Unto thee lift I up mine eyes,
O thou that dwellest in the heavens.
Behold, even as the eyes of servants look unto the hand of their masters,
and as the eyes of a maiden to the hand of her mistress,
even so our eyes wait upon the Lord our God,
until he have mercy upon us.
Have mercy upon us, O Lord, have mercy upon us,
for we are utterly despised.
Our soul is filled with the scornful reproof of the wealthy
and the despitefulness of the proud.
I have been meditating on this Psalm for a week now, and the word that keeps shimmering for me is wait.
Like Advent, Lent is a season of waiting. Yes, we are (metaphorically) journeying with Jesus to Jerusalem, but all of my journeying is happening right where I am, and I’m not on the road. I’m here, at home, making dinner, doing dishes and laundry, reading to my kids, correcting writing assignments, taking walks, watching the rain fall. There’s not a lot of forward momentum here. I’m just…waiting.
I’m working while I wait, of course, because life moves on even in the waiting times, and dishes wait for no man (or woman). But it is static work, the kind you do over and over and over again because, well, that’s the nature of the beast. You wash the dish so you can use it again, which means you have to wash it again. It’s work, but it’s waiting work. It’s marking-time work. It’s just-getting-through work.
And what this psalm has been quietly speaking to me this week is—that’s okay. It’s more than okay. It’s exactly where we’re supposed to be.
It is so easy to believe that life is happening somewhere else, to someone else. This is the lie that our culture tells us, over and over again. It’s the lie that powers all the getting and spending and the laying waste of our powers. It’s the lie that undermines our belief in our belovedness. It’s the lie that keeps us looking out and around with envy and discontent, the lie that blinds us to the goodness of our lives. It’s the lie that the scornful rich and the despiteful proud continually tell.
And this psalm reminds us gently, quietly, what to do in the face of that lie.

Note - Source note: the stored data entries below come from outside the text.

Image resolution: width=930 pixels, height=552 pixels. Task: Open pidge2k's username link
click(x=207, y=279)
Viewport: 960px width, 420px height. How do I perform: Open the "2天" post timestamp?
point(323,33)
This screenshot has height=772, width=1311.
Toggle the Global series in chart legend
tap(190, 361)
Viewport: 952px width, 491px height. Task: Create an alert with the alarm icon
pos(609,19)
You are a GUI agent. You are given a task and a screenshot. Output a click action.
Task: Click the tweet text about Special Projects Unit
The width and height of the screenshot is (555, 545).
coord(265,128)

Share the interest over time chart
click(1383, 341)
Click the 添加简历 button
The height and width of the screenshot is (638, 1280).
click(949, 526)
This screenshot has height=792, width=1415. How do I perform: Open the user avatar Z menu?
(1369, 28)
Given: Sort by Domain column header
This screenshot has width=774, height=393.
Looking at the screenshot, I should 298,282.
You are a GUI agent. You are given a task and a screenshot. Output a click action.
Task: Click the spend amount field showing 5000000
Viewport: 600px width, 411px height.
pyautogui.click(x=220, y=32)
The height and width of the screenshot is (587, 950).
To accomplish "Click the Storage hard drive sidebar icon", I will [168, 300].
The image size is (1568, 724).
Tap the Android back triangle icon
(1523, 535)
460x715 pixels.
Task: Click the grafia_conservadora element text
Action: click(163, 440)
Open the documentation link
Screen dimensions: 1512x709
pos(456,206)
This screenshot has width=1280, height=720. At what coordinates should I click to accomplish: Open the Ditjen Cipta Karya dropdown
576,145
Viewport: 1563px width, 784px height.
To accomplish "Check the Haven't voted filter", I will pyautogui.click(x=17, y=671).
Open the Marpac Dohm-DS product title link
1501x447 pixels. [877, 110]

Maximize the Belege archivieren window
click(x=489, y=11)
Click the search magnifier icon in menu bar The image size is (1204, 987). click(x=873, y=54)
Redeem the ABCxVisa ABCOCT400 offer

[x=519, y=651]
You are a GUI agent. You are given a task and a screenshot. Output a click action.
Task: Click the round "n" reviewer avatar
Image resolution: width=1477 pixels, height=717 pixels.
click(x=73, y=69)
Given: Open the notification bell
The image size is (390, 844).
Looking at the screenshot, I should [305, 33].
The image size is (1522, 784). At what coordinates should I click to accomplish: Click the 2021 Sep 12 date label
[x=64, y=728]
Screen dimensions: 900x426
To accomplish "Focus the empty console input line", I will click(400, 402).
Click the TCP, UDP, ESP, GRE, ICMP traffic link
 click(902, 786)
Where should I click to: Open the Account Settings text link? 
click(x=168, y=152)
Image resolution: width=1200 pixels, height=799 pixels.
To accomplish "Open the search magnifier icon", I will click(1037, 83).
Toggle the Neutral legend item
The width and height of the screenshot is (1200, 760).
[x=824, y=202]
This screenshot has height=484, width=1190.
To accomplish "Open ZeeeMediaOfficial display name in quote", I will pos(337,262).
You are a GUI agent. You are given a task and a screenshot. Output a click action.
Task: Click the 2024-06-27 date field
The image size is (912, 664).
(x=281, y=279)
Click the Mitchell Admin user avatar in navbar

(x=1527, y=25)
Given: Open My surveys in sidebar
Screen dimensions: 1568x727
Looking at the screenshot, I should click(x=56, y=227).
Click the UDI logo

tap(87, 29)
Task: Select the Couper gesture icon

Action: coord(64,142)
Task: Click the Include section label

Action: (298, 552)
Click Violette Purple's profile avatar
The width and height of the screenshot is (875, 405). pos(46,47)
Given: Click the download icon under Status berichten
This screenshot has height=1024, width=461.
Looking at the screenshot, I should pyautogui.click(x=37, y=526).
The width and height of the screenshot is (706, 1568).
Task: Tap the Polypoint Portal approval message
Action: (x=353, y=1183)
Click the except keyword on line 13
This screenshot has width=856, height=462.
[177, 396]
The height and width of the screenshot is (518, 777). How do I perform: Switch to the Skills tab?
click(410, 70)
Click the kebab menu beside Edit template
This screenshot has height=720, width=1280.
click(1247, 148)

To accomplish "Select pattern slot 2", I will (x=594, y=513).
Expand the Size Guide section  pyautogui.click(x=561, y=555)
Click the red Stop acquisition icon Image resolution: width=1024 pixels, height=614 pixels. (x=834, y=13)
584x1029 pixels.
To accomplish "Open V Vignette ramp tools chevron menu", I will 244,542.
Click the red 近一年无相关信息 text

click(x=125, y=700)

As the eyes of a maiden unto the hand of her mistress,
even so our eyes wait upon the Lord.
We are to look unto the Lord, and keep looking unto the Lord, until He show us mercy.
We don’t have to make mercy happen any more than we have to create our own work (though we try to do both, don’t we?). We are God’s servants, God’s handmaids. God shows us mercy. God gives us work to do. And because it’s God’s work, we don’t have to manufacture meaning. God has a purpose for us, right where we are. As my pastor says each week when he blesses us before we leave the sanctuary:
You go nowhere by accident. Wherever you are, God has a purpose in your being there. Christ, who’s made a home in you, wants to make a difference through you. Believe it, and go in peace.”
Yes, even in the waiting, the marking time, the just-getting-through, even here God is present, God is working…in us and through us. It’s the slow work of transformation, and it’s worked out moment by moment, right where we are. All we need to do is be present, wait with expectation, and let God bring to completion the work He’s begun.
This sounds so simple, even easy, but anyone who’s tried it knows that waiting is not easy, especially not in a culture that’s always on the run. Staying put is radically countercultural and counterintuitive. It takes courage and conviction. It takes stamina and determination. And it takes faith to believe that looking to the Lord, and waiting on Him, will bear fruit, that He will in fact show us the mercy we long for.
In Lent, we have the prospect of Good Friday and Easter Sunday on our horizons. And so we know that God will show us mercy.
We know that He already has.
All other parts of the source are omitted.